Фелицианов сделал вдумчивое лицо, выдержал паузу, произнес неторопливо:
– Материал сырой, конечно, чувствуется отсутствие литературного опыта, но предмет для работы есть. Автор, на мой взгляд, слишком серьезен, а проза требует болтовни. Это не я, это Пушкин сказал. И был прав.
С пишущим человеком надо разговаривать на языке его претензий. Пожурил за избыточную серьезность, и Штейн расцвел, не ведая того, что Георгий-то Андреевич уничтожил его столь сомнительным комплиментом. Ведь до болтовни расти и расти нужно, и не всякому растущему организму она, голубушка, дается. Твоему уж точно не дастся. Врать не надо. Червей сомнения в собственной груди давить не надо – черви эти полезны, как полезна по-своему всякая Божья тварь. Но ничего, мы еще оживим твоего червя и правду вытащим. Не из-под ногтей, как в вашей Чеке, а так, в тихой беседе за самоваром.
О чем и сказал вслух:
– Рассуждения вашего автора несомненно интересны, но пока лишь для него самого. А читателю нужны факты, или, как уголовники после отбоя говорят, случаи. Чтоб завлекательно было, и настолько, что рука на фраера-рассказчика не поднимется. Знаете, в лагере нашему брату интеллигенту приходилось примером Шахерезады спасаться.
Штейна несколько покоробил экскурс в лагеря, но ничего, стерпел. Деловым тоном спросил:
– Какие факты вам нужны?
– Поскольку комиссар – проповедник, хотелось бы увидеть род притчи. Не бойтесь, не религиозной – как бы пример из жизни, на котором учит этот Блейман красноармейцев. Впрочем, можно и самим придумать. У меня уже есть кое-какие наброски, темы, так сказать, и вариации…
Как и ожидалось, автором Штейн оказался достаточно толковым, во всяком случае, он понимал, что от него хотят, и не обижался, когда Фелицианов вымарывал страницы, а на их место двумя-тремя абзацами укладывался экспромтом придуманный эпизод. Арон Моисеевич сам вовлекся в эту странную забаву и радовался, как ребенок, когда Фелицианов сдержанно одобрял. Инкогнито как-то само собой исчезло, и Штейн перестал скрывать свое авторство, быстро сообразив, что его легко разоблачили и дальнейшие игры в таинства только осложнят дело.
Мудрецу Чернышевскому Фелицианов поведал новую заботу, вдруг выскочившую, как бешеный трамвай из-за поворота.

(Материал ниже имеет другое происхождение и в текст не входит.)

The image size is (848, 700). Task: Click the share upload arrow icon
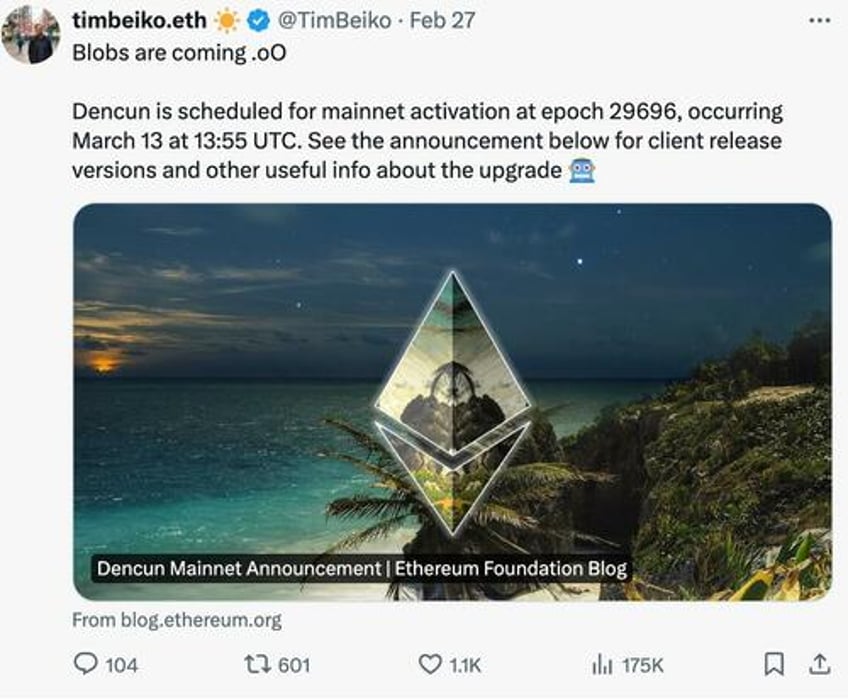(x=819, y=664)
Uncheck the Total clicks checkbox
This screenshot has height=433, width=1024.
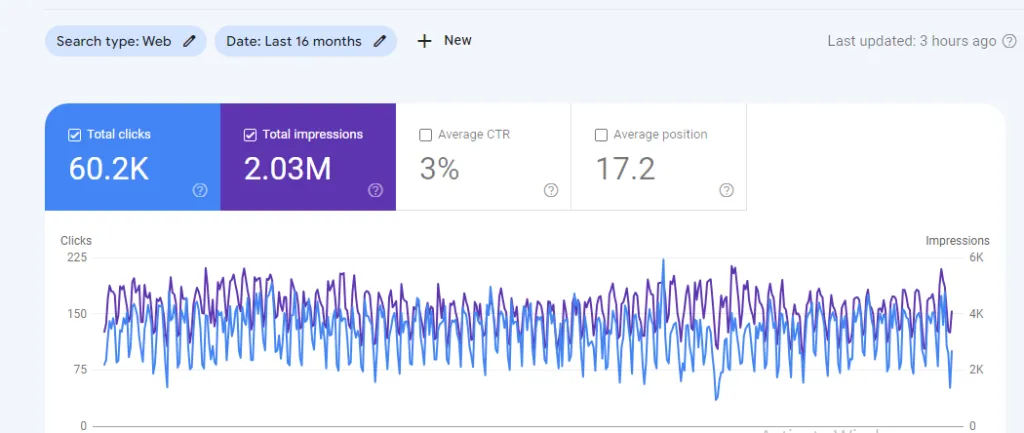[x=74, y=135]
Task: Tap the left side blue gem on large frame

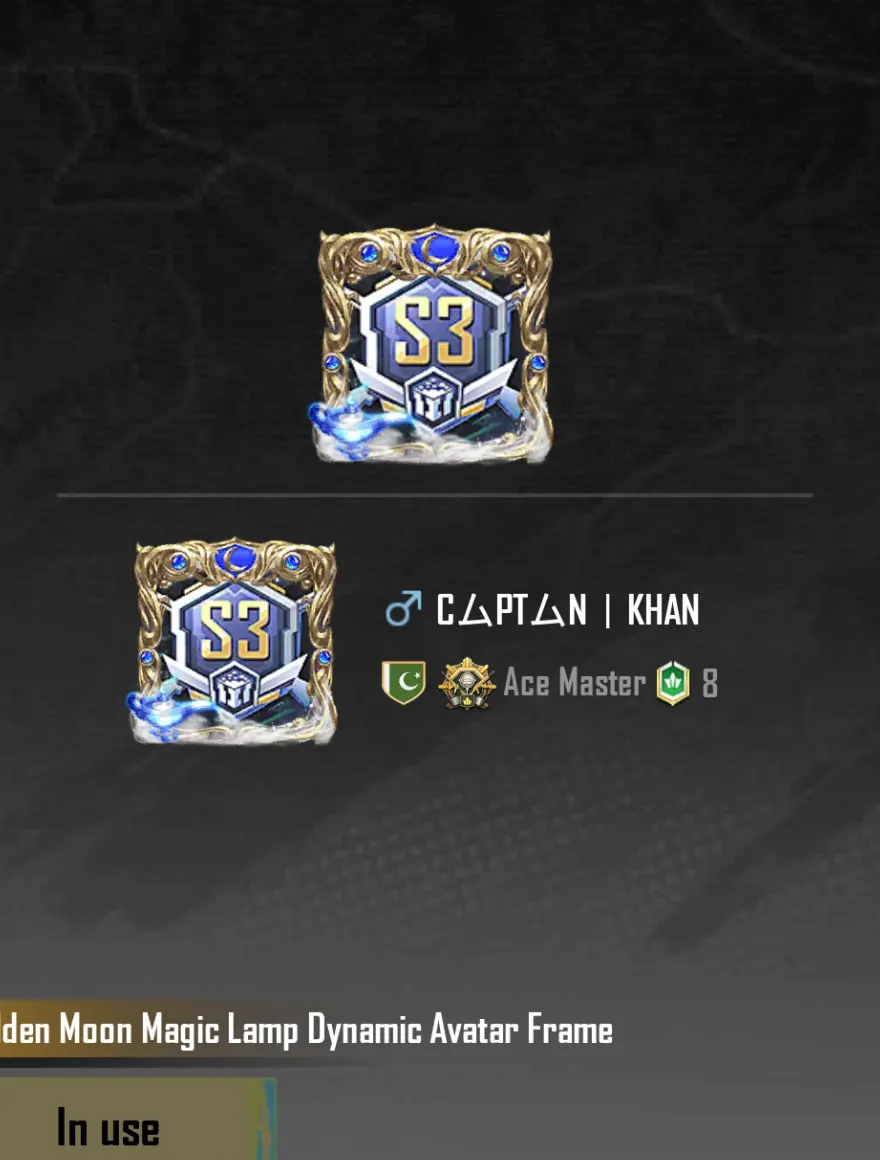Action: (x=332, y=363)
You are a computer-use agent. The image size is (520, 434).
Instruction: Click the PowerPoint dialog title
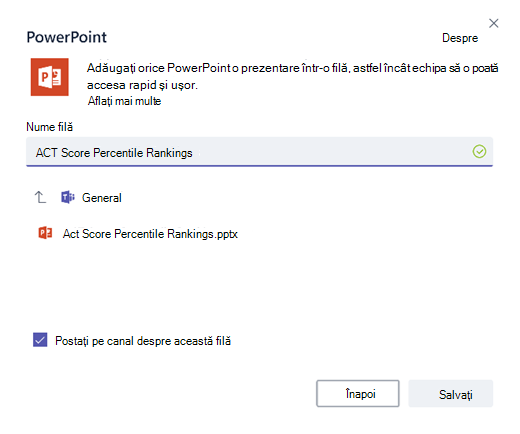tap(67, 37)
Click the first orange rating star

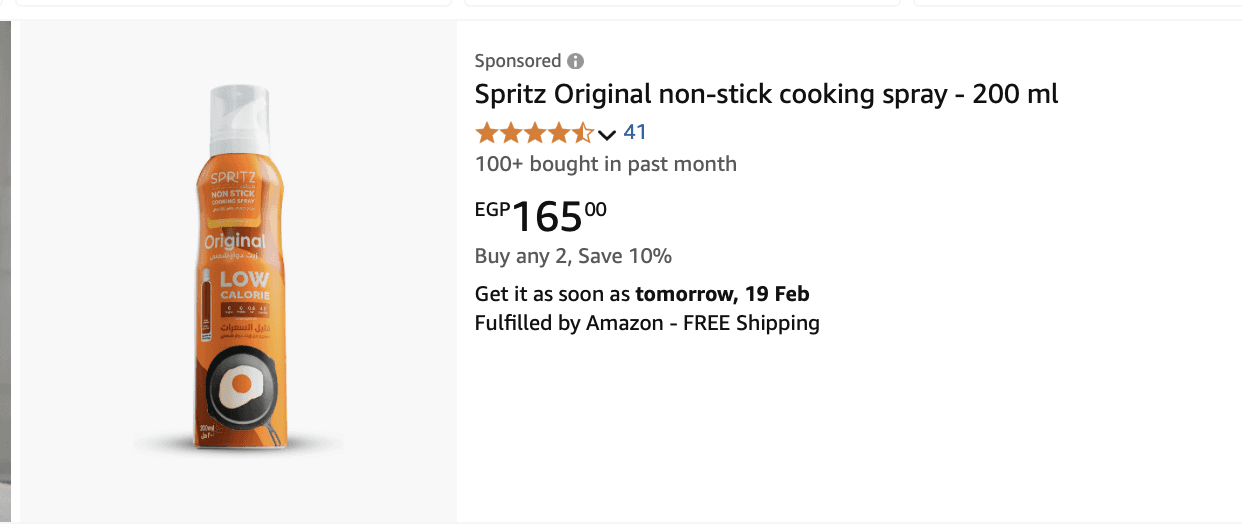coord(487,133)
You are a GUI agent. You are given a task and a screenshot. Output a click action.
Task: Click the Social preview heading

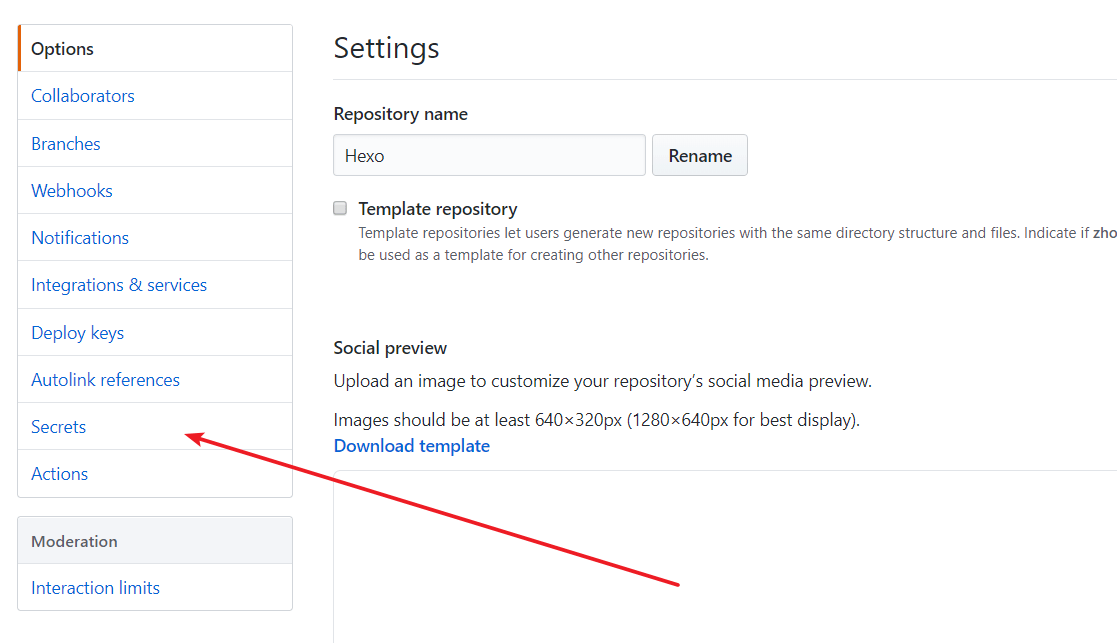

– Что делать? Я влез по уши в этого клятого комиссара, а он получается довольно симпатичным злодеем. Умненьким, сравнительно начитанным, ну а уж о храбрости и не говорю.
– Что ж тут удивительного? Вы даете образ победителя, сударь. А в победе, как бы мы к ней ни относились, есть что-то притягательное.
– Но это… это противоречит моим убеждениям.
– Каким? Какие убеждения могут быть у одинокого писателя? Поверьте, как только убеждения влезают в текст – пиши пропало. Мой однофамилец, человек несомненно способный, этими убеждениями оба своих романа сгубил. Я тоже хорош. Самые дурные стихи я написал, когда влюбился в идею, как безусый студент в гимназистку седьмого класса. И она – идея – ответила мне взаимностью. Вы обращали внимание, что лучшие стихи о любви создаются, пока девушка недоступна? Стоит ей ответить вашим поползновениям – все вянет! То же самое и с идеями. Как я с жертвенностью, с Авелевым заветом носился! По монастырям и скитам болтался, народ мутил. В тюрьму угодил и адептов за собой утащил. Да что я вам говорю, вы видели одного. Убеждения, друг мой, порождают тенденцию. А тенденция, какая б ни была, – это уже не искусство. В них пускай наш марксист Шевелев копается. А мы должны писать то, что видим. И не сокрушайтесь по поводу симпатичного комиссара. Он сам себя с головой выдаст. Не мешайте ему выговариваться, только и всего.